Thankfully, there are boundaries in my life. Actions that I take and don’t take. Things that make nightmares and thoughts and wants utterly insignificant.

I weigh myself on the 1st. And only on the 1st. It’s what I do. It doesn’t matter how I feel about it.

I eat within my food boundaries. Always and only. It doesn’t matter if I’m hungry or not. It doesn’t matter how I feel about it.

There is a freedom in that which is counter intuitive. It may seem like a limitation. But what it frees me from is being a slave to my feelings. And having to decipher which of my feelings are real and honorable, and which are my crazy trying to get out. Weighing myself when I have made a commitment to do so makes it go away. I don’t have to second guess myself. I don’t have to wonder if I made the right decision. It doesn’t have to stay with me and haunt me. I can let it go. And it will actually go.

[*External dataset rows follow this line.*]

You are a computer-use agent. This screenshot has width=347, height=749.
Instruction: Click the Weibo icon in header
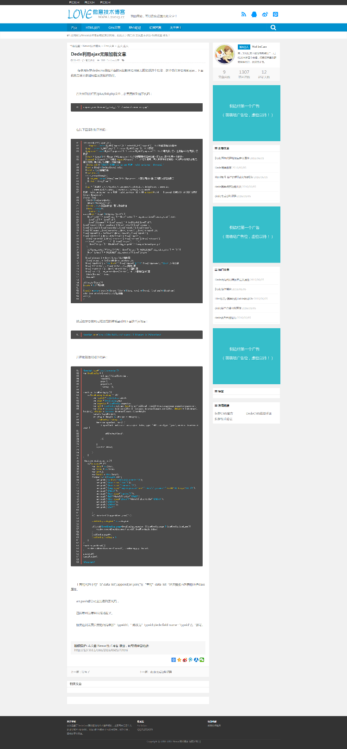[265, 14]
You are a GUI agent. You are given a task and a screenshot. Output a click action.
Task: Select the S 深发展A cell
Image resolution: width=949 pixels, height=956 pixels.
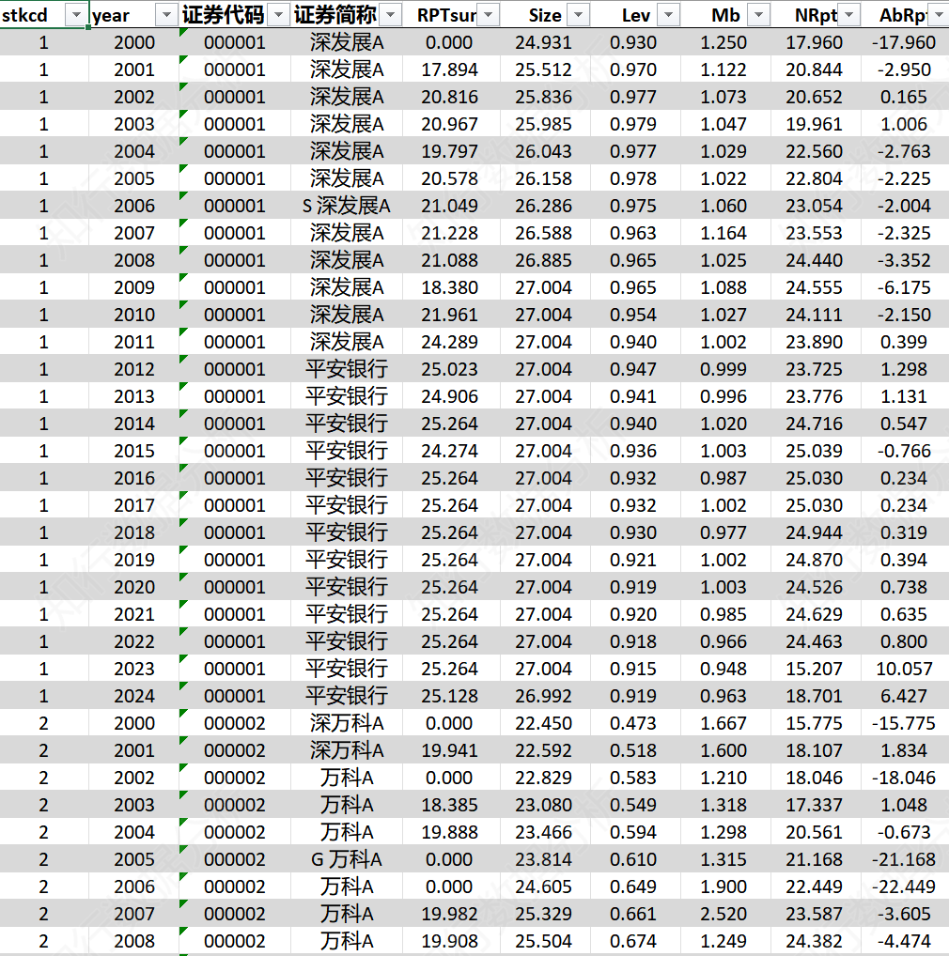click(x=346, y=206)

So after I weighed myself Thursday morning, I spent the day cooking and packing food within my boundaries to take with me to the airport on my way for a family visit this weekend. I made and packed a full day’s worth of food, even though we should land before lunch and long before dinner. Just in case of delays or unexpected trouble. Because whatever my weight, or my situation, or how my plans work out, or don’t, there are still boundaries to keep. And 3 meals every day to be relished and savored.

I know that all things are temporary. And I am looking forward to the time when my body becomes a non-issue. Both consciously and subconsciously. But until then, I am grateful I always have rules. Rules that I follow no matter how I feel. Clear and simple.